Abacar turned to Abdi. ‘Allah be merciful. It doesn’t matter how much you practise, sometimes people just don’t listen.’

‘Today is going OK, I have seen a lot worse,’ answered Abdi. Abacar didn’t know it but that was about as complimentary as Abdi ever got. It just wasn’t in his surly demeanour to give any better.

‘What the fuck are you lot doing now?’ shouted Abacar to a group of insurgents about a hundred metres to his right. He had just looked across the open area to where all the seating stands were. One of his men was supposed to be sorting the survivors into groups but was busy beating the crap out of an obviously wounded soldier. Abacar started walking across the field, careful to avoid stepping in any obvious human remains and gore.

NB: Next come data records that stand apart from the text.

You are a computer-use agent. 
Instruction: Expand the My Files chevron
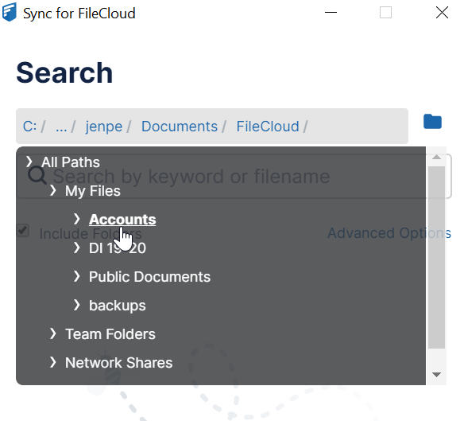tap(53, 190)
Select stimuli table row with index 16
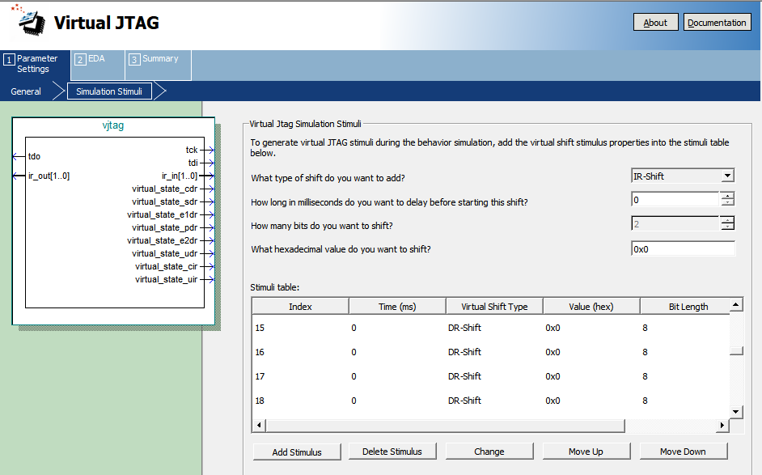Screen dimensions: 762x475 coord(485,352)
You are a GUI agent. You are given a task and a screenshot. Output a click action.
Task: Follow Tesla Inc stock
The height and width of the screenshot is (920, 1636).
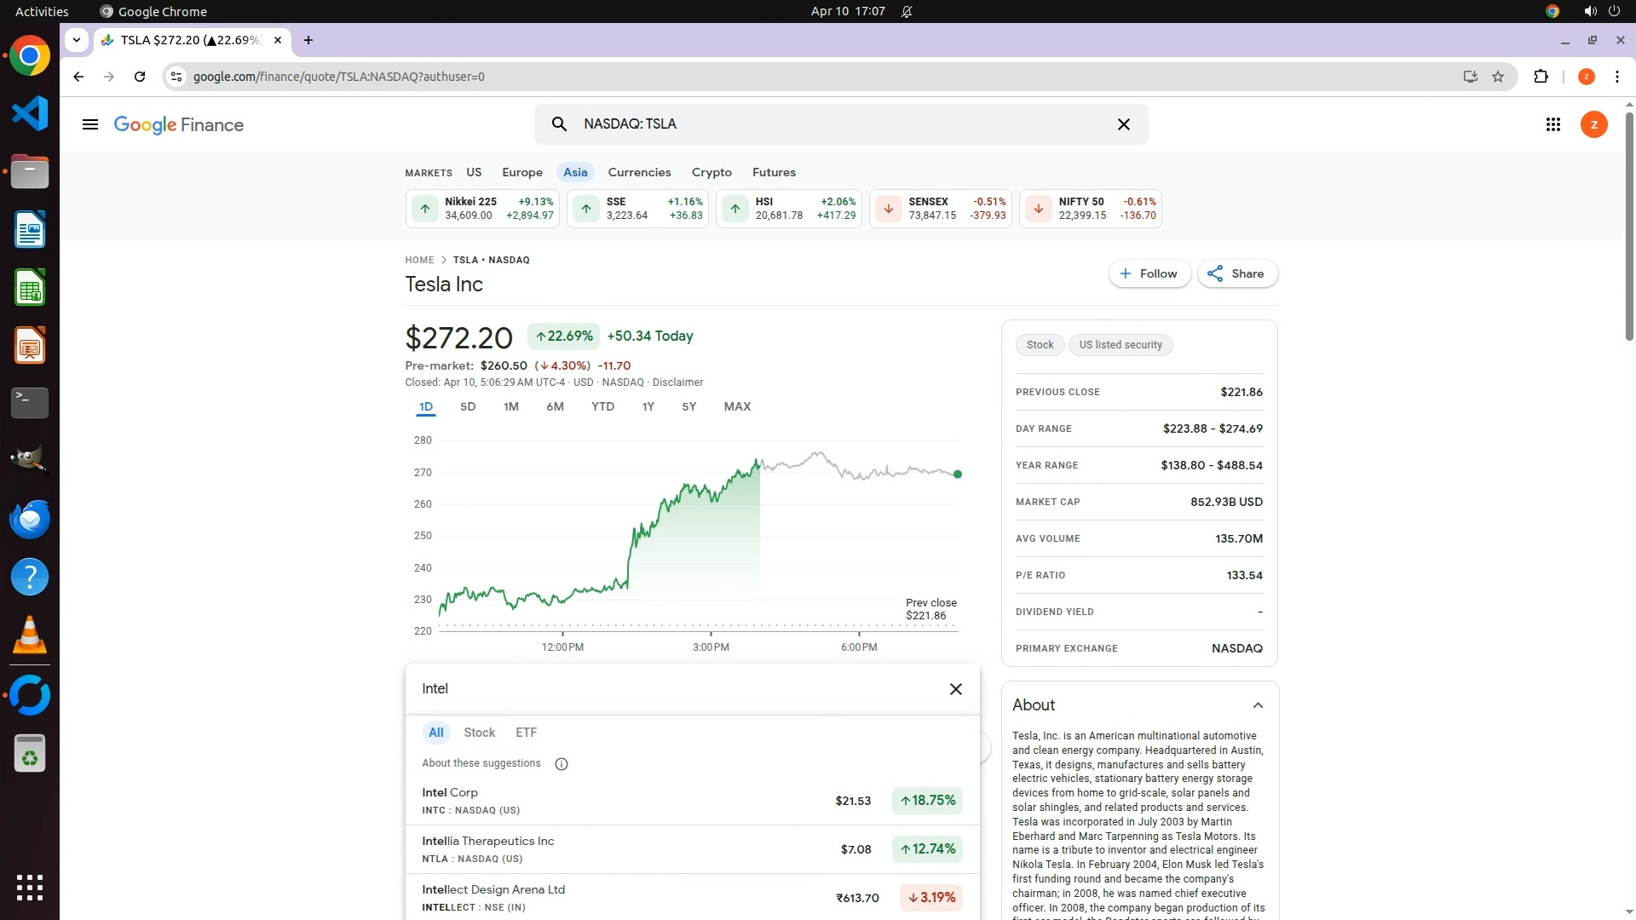pyautogui.click(x=1149, y=273)
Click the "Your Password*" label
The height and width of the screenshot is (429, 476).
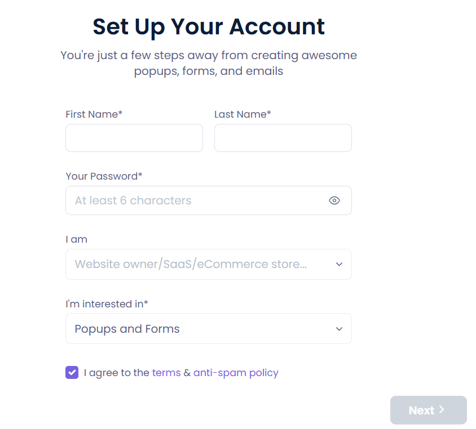coord(104,176)

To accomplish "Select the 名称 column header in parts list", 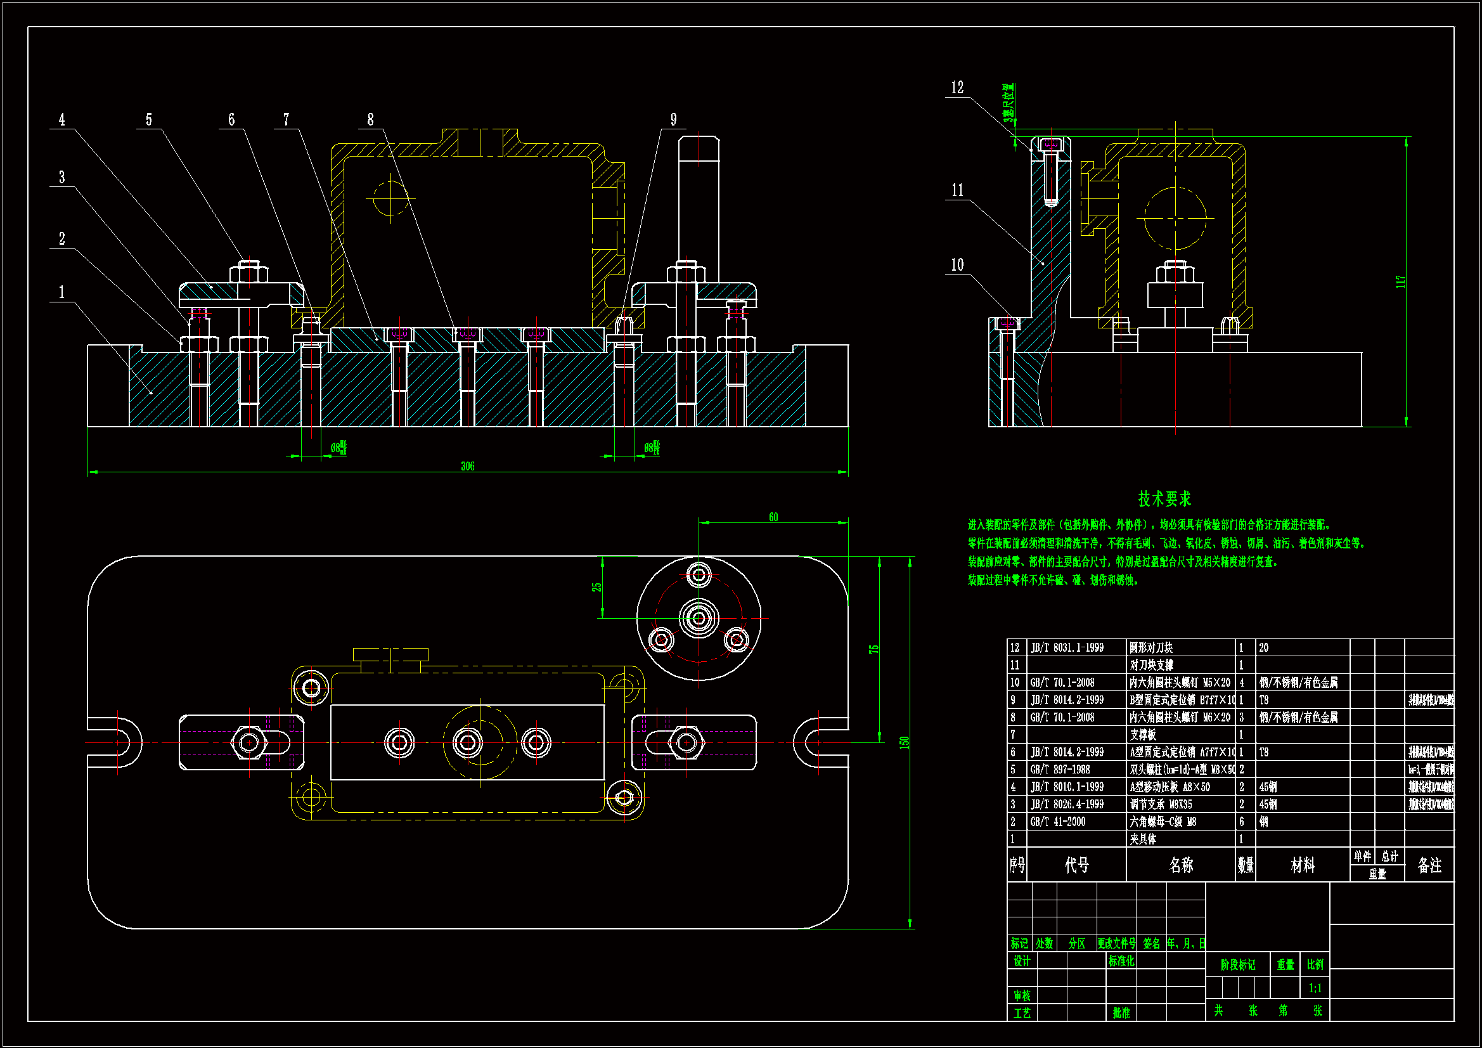I will [1181, 865].
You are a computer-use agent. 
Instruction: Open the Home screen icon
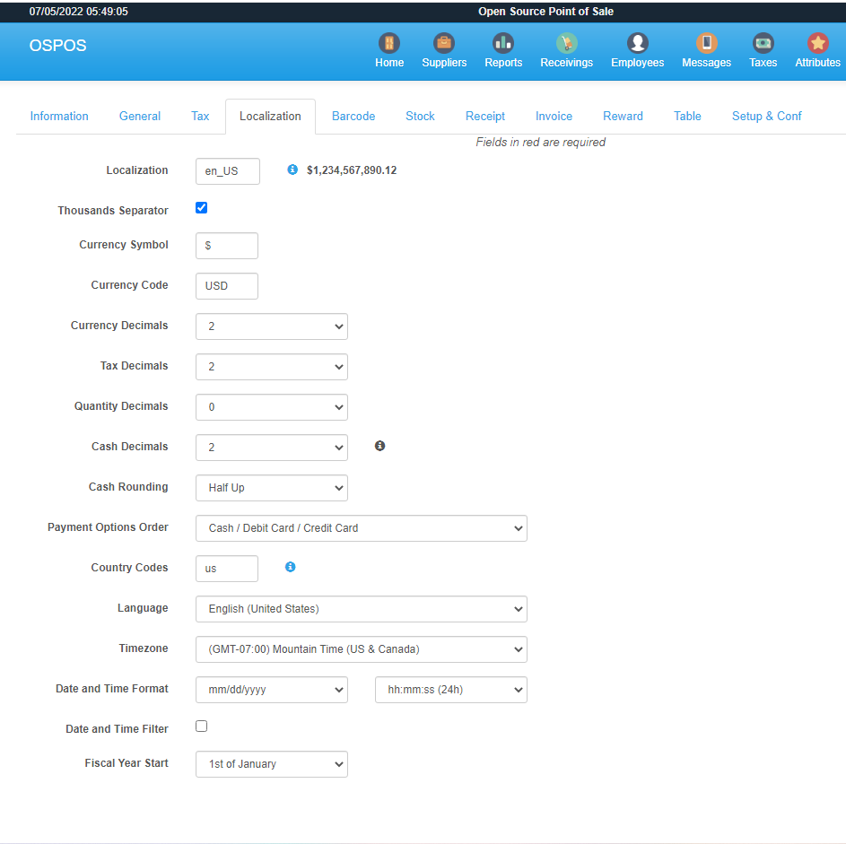(x=388, y=49)
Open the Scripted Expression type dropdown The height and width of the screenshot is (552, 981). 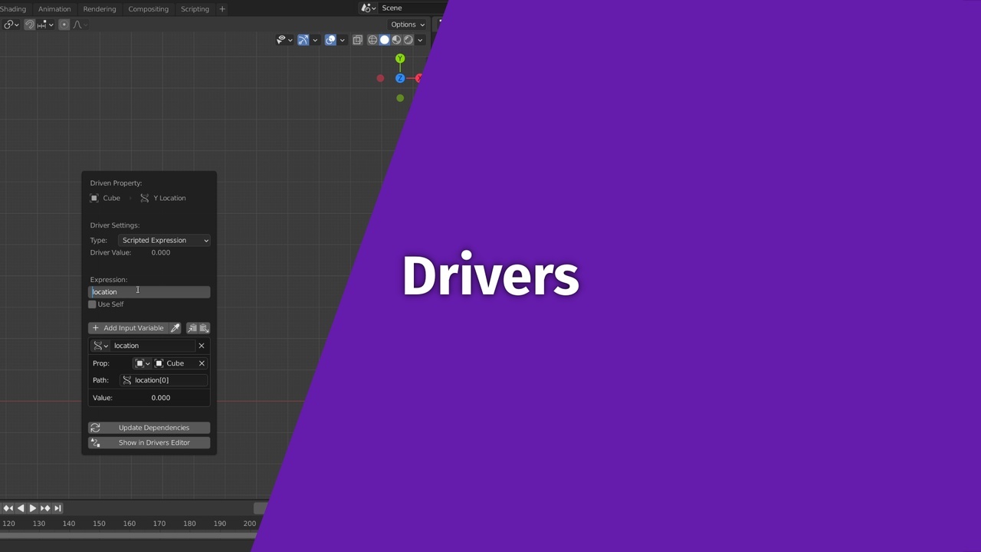(x=164, y=240)
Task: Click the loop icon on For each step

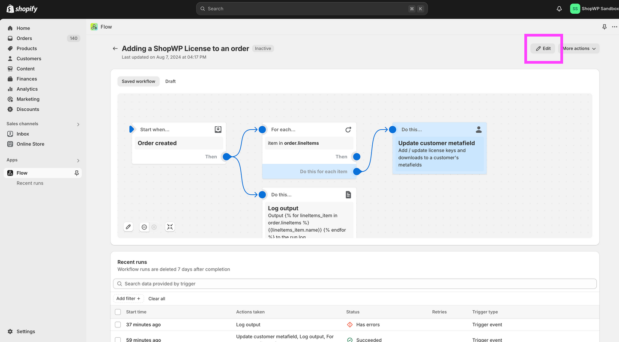Action: 348,129
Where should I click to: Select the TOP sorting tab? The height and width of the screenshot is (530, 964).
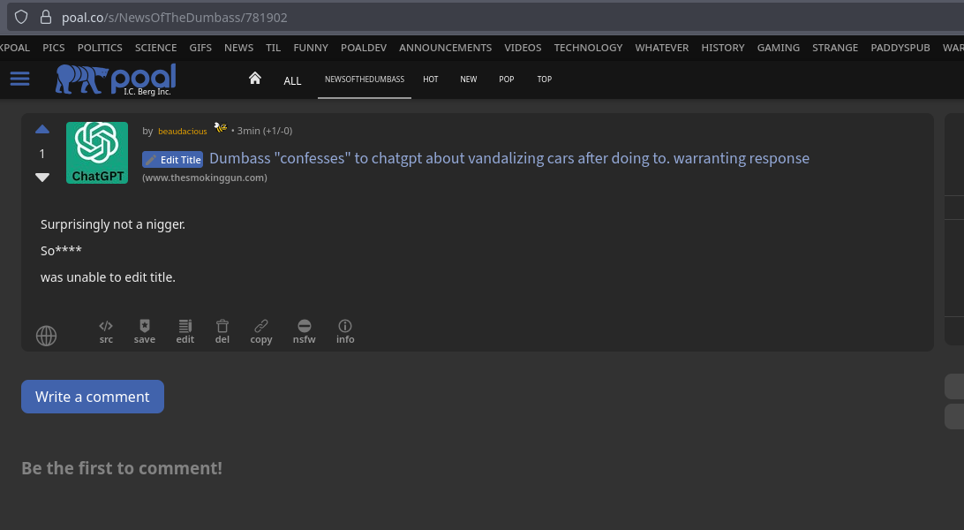544,80
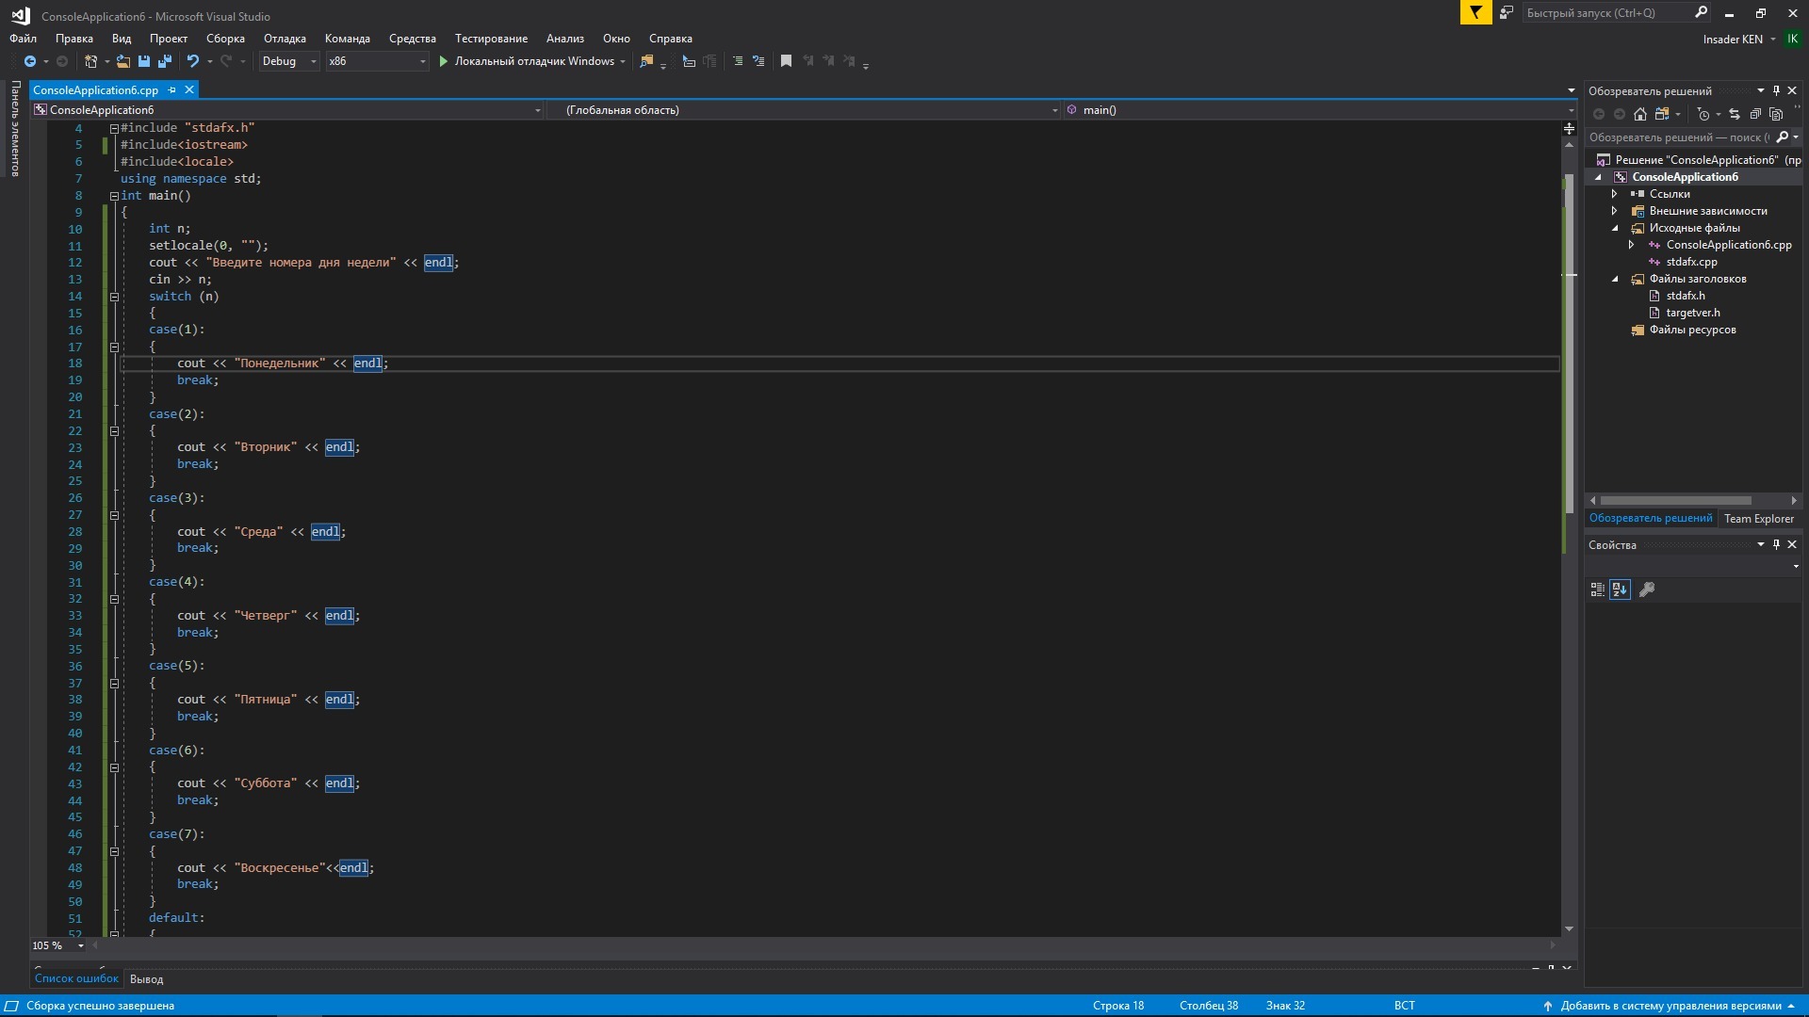Click Collapse All icon in Solution Explorer

(1755, 114)
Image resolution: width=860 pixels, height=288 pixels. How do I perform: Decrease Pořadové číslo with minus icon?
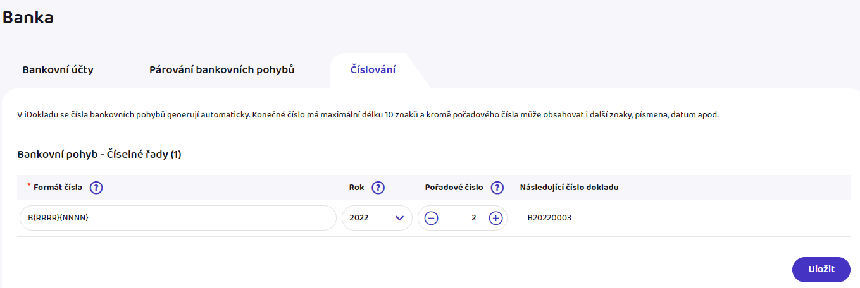tap(431, 218)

Azrah turned away to start work on cracking open the strong room. She jumped in the front of her pickup truck and told the driver to move. Abdi followed Abacar, deeply interested now in the survivors. He walked the hundred metres or so to where the survivors of the attack were all being gathered. The stadium-style temporary terraced seating looked like it could hold four or five hundred people. The scaffolding was hollowed out underneath but above the seats it supported quite a large sunshade roof. Off to the right, sitting on the dusty ground and surrounded by half a dozen insurgents, were all of those survivors that had been rounded up so far. Abdi did a rough count, about sixty or so people were on the ground. He looked at them coldly, with little recognition in his mind of them as individuals. He hardly recognised the sociopath in him, evolved from his years in Somalia where life was fragile and cheap. One of his last projects, where he kept many sailors hostage for months, had reinforced this character trait.